# [Exercise directions]
Update the records from the line containing "Task: Favorite the" through the end of the records by replacing "The image size is" with "Image dimensions:" and leaving everything else unchanged. Give only those lines, without the pictures.

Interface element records
###

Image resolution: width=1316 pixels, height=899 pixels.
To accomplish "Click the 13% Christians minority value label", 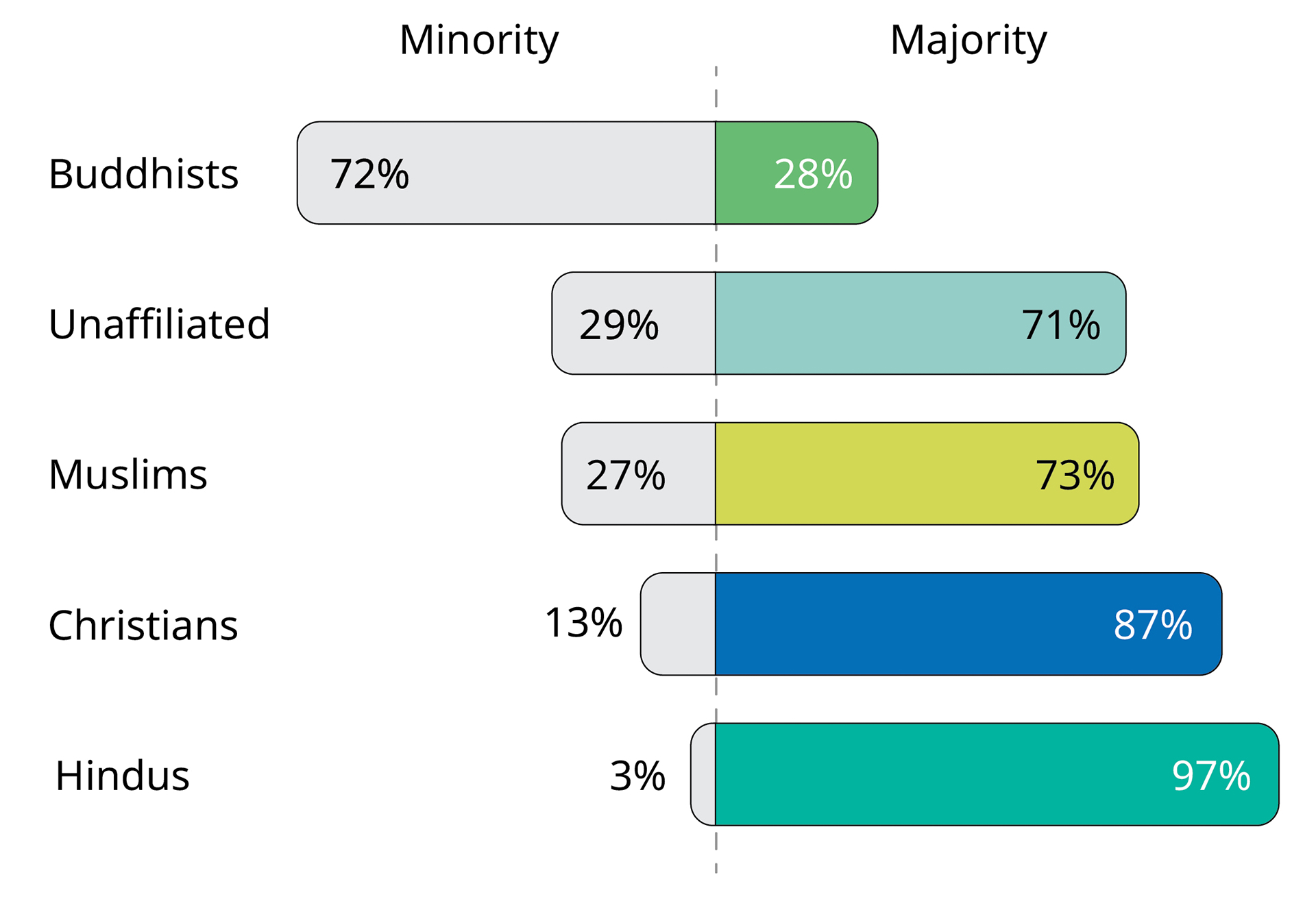I will coord(583,624).
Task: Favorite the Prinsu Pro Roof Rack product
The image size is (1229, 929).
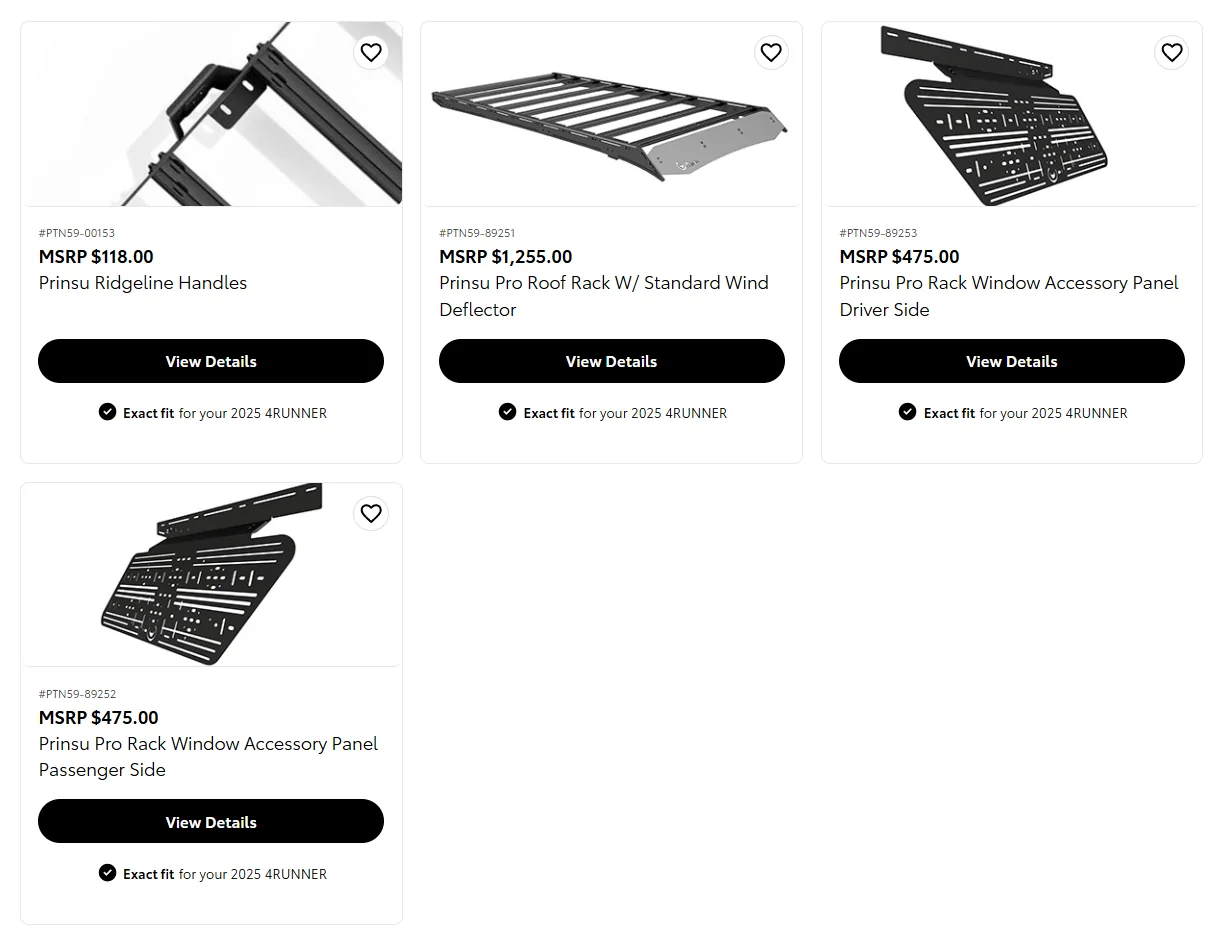Action: click(771, 52)
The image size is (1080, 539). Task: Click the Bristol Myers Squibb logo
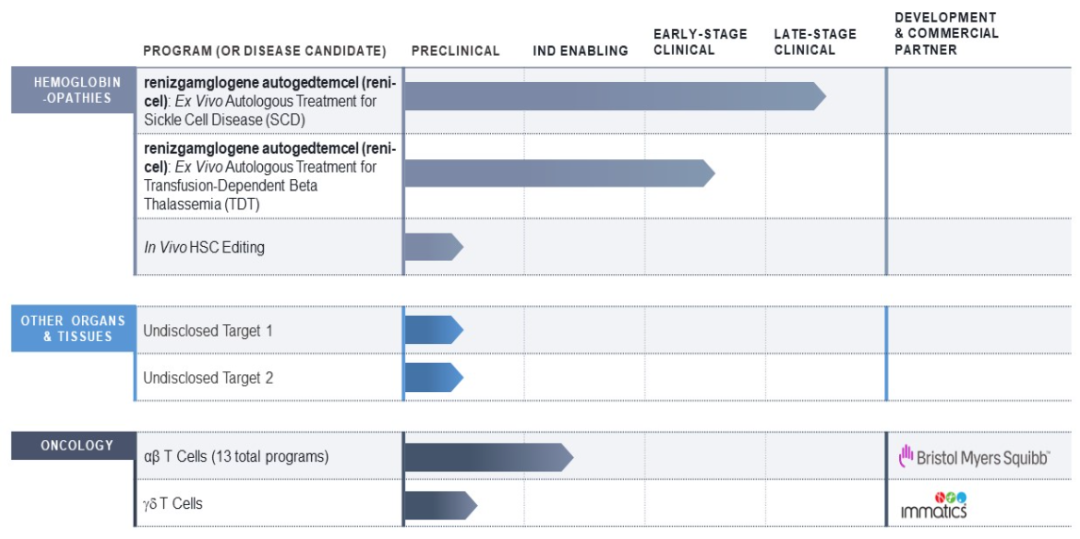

###

# [Solution for this problem]
Task: Favorite the Prinsu Pro Roof Rack product
Image dimensions: (1229, 929).
Action: click(771, 52)
Image dimensions: (1080, 539). Task: Click the Bristol Myers Squibb logo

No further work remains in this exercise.